Dalam praktiknya, Pemilu Serentak 2019 tidak memiliki keterhubungan dimaksud, karena masing-masing sistem bekerja sendiri-sendiri. Bahkan ada kesulitan misalnya model kertas suara (ballot) juga tidak sinergis tetapi terpisah-pisah. Hampir muskil menjadikan model kertas suara perihal pemungutan dan penghitungan suara berdampingan antara calon presiden/wakil presiden dengan calon anggota DPR. Hal itu diakibatkan penerapan sistem proporsional terbuka yang menyulitkan dalam pembuatan desain kertas suara yang diharapkan tidak berbeda, tetapi pada kertas yang sama.
Rumit dan banyaknya jenis surat suara menyebabkan pemilih bahkan kesulitan dalam menentukan pilihan, dan jeda waktunya cukup panjang dari satu pilihan ke pilihan lainnya. Dalam praktiknya, sistem berjalan sendiri-sendiri tidak ada keterhubungan sama sekali satu dengan lainnya. Dalam konteks keterhubungan antar sistem juga dilihat dari sisi substansi dan sistem kepartaian yang dihasilkan oleh pemilu.
Beberapa kajian yang pernah dilakukan oleh para ahli menyebut bahwa kombinasi sistem pemilu proporsional, multipartai dan presidensial, seperti yang dilakukan oleh Mainwaming dan Scully (1955) menyebut bahwa ketiga kombinasi itu bukanlah sesuatu yang mudah. Salah satu masalahnya, pemilu tidak menghasilkan kekuatan mayoritas, bahkan partai minoritas berpeluang atau dapat memenangkan pilihan presiden. Juga terdapat kesulitan-kesulitan dalam membentuk pemerintahan yang kuat atau efektif, karena kesulitan koalisi. Linz dan Stepan (1996) menyebut, dalam presidensial tidak ada watak koalisi seperti dalam parlementer. Kecenderungan presidensial yang rentan dalam merinci demokrasi, dianggap menimbulkan ketidakstabilan.
Gambaran Pemilu 2019 di atas menunjukkan bahwa perubahan skema pemilu, dari tidak serentak menjadi serentak hasilnya tetap sama. Artinya tidak terlalu ada perbedaan antara skema pemilu yang terpisah dengan yang diserentakkan, bahkan pemilu serentak model 5 kotak melahirkan kecenderungan pemilih terfokus pada pemilihan presiden dan wakili presiden, dan malah “menenggelamkan” esensi dari pemilu legislatif dan DPD. Dari sisi penyelenggaraannya pun terasa rumit dan kompleks, belum lagi dari sisi hasil pemilu yang kurang compatible untuk menghasilkan komposisi politik di satu sisi dan kekuatan politik di sisi lain yang dapat memperkuat sistem presidensial.

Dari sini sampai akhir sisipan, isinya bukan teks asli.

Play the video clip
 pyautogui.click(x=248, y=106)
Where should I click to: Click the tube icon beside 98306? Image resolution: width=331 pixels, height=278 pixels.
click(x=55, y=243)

Secara teoretis, presidensialisme menjadi masalah kalau berkombinasi dengan sistem multipartai. Ketidakstabilan pemerintahan dalam sistem presidensial diyakini semakin kentara bila dipadukan dengan sistem multipartai. Pengalaman di beberapa negara yang mampu membentuk pemerintahan yang stabil karena memadukan sistem presidensial dengan sistem dwi partai, bukan multipartai, contohnya Amerika Serikat.
Argumentasi terkait keserentakan pemilu memperkuat sistem pemerintahan presidensial, dan melahirkan efektivitas serta efisiensi penyelenggaraan pemilihan dari sisi anggaran, waktu dan pengelolaan konflik belum dapat terwujud dengan sungguh. Bahkan dari sisi anggaran di pemilu serentak 2024, lembaga penyelenggara Pemilu membutuhkan anggaran sebanyak Rp86 triliun. Anggaran yang dicanangkan KPU itu bisa diambil dari APBN 2021, 2022, 2023, 2024 dan 2025.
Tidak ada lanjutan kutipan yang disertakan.